** BEGIN SELECTED EXCERPT **
Two concerns. One, am I missing something? This seems to have gone too easily. And two, I'm wondering if I should have build an amazons3filestore class instead of manually replacing local filestore calls with amazonS3 calls. I chose not to do so because the abstracted ElggFileStore.php is a bit to fine grained to easliy slip in AmazonS3 (seek, read, open, etc). Doing so I think would require writing S3 files to a temp file anytime it is accessed - which seems unnecessary given how easily the first approach is...

Your thoughts and comments are apprciated. I'd rather find problems now in the prototype stage than have to change my approach later.

  • Thought I'd drop a note to update - though it appears no one is listening. Have ported user avatars, group icons, and the file mod all to use Amazon S3 for storage. At this point nothing is being written to the local file store except cache files.
** END SELECTED EXCERPT **
(YOUR OBJECTIVE)
Please rewrite the part of the forum post about moving Elgg file storage to Amazon S3, starting with "Your thoughts and" and going on through "except cache files.", swapping "prototype" for "pilot". The data after this point is separate material, unrelated to the forum post.
** BEGIN COLLECTED MATERIAL **
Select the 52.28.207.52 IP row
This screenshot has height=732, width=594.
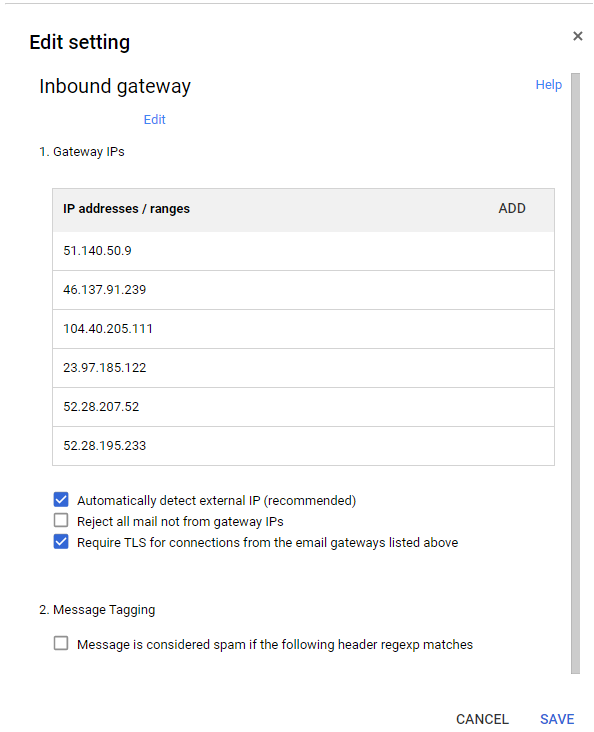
** END COLLECTED MATERIAL **
(WORKED SOLUTION)
Your thoughts and comments are apprciated. I'd rather find problems now in the pilot stage than have to change my approach later.

  • Thought I'd drop a note to update - though it appears no one is listening. Have ported user avatars, group icons, and the file mod all to use Amazon S3 for storage. At this point nothing is being written to the local file store except cache files.